TEXT TO READ
------------------------

Talking with Esopus Editor, Tod Lippy, Part One

February 24th, 2010

Image courtesy of Esopus magazine.

Back in 2004, I was lucky enough to be introduced to Esopus magazine at a silent auction being held during a Mass MoCA fundraiser. Don’t ask me how, but my wife and I were able to bid on (and somehow afford when we won) a package that included a signed copy by every single artist and author in the very first issue of Esopus. At the time, I wasn’t as familiar with Beth Campbell or Christopher Durang, but I immediately loved their contributions. I was intrigued by the Richard Tuttle piece and had no idea what to make of Alex Shear’s work. And these were just four of the contributors!

Since then, I have managed to devour every issue at a leisurely pace (Esopus is published twice a year), been introduced to many new artists, and reintroduced to artists and writers I thought I knew. I have found ways to utilize Esopus as a teaching resource in the classroom and have shared it with many colleagues who have been impressed with the way the magazine simultaneously feels like a periodical and a group exhibit you hold in your hands.

This week, Teaching with Contemporary Art is pleased to present part one of an interview with Esopus editor, Tod Lippy, conducted via e-mail over the past month:

Joe Fusaro: What’s the story behind Esopus magazine? It’s certainly not a “regular” art magazine. As a matter of fact it’s more like a work of art that operates in a magazine-format and schedule. How did you get started?

Tod Lippy: I founded Esopus in 2003. I started it mainly because I had had a fair amount of experience in editing special-interest magazines and I wanted to take a different approach in order to create a magazine that would reach a wider audience. The idea was to come up with something that was very multidisciplinary in form and content. We have contributions from contemporary artists and filmmakers, writers, poets, musicians – a CD is included in every issue – and the idea was to avoid the kind of ghettoization that often comes with specialization in creative disciplines. If you go to a Barnes and Noble newsstand, you’ll find an Art section, and a Literature section, and a Film section, and a Design section—the idea was to somehow incorporate all of these in one magazine in order to attract a broader readership. There were several other ideas behind the founding of the magazine, but probably the most important one was that I didn’t want to include any advertising. I feel like I’m constantly fighting with advertisers when I’m going through my favorite magazines—particularly these days, when editorial and advertising are so hard to distinguish from one another—and it seemed like it was worth a shot to try to do a magazine that literally had nothing in it that was for sale.  So, in order to do that, I created a non-profit entity, the Esopus Foundation Ltd. We’re a 501(c)(3) and we depend on contributions from foundations and individuals to make up for the money we lose from not being able to count on advertising revenue which, as you probably know, is very important in the magazine publishing world.

------------------------

SUPPLIED INFORMATION
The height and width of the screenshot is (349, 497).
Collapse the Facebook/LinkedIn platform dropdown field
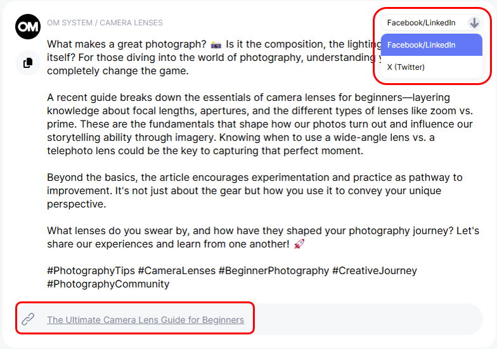tap(422, 23)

------------------------

TASKS TO COMPLETE
(1) Which contributors to the very first issue of Esopus does the Esopus interview name?
(2) Go on with the Esopus interview from the point where the text stops.
The listing is separate material and has no connection to the Esopus interview.

ANSWERS BY TASK
(1) Beth Campbell, Christopher Durang, Richard Tuttle, Alex Shear

(2)
JF: Did you also set out to create a magazine which functions as a work of art in itself? Because of the interdisciplinary nature of Esopus it also feels like purchasing a piece of art. There are things to unfold, pull out, and listen to.

TL: I can’t say that I explicitly set out to make something that functioned like a work of art.  I think that was probably a natural offshoot of my wanting to stay as invisible as possible as a designer. Most magazines have a very rigorous grid structure — an extreme example of this would be, say The New Yorker — where every article fits into a very recognizable format: Columns are generally the same width, headline and body typefaces are consistent, and artwork tends to be “framed” in relation to the composition of the page. I actually love The New Yorker and its look but that’s not what I was going for with Esopus. I wanted everything that appeared in the magazine to work visually on its own particular terms rather than conforming to a “house style” — that way, I hoped, each article or project would feel less mediated, and this would provide a more authentic experience for our readers. The idea was to give them the sense that they were flipping through a box of artifacts, each slightly different from the one before it.  This approach, I think, encourages that interaction you mentioned, which is so important to me and to the mission of the magazine. The less passive our audience feels, the better (for them and us)!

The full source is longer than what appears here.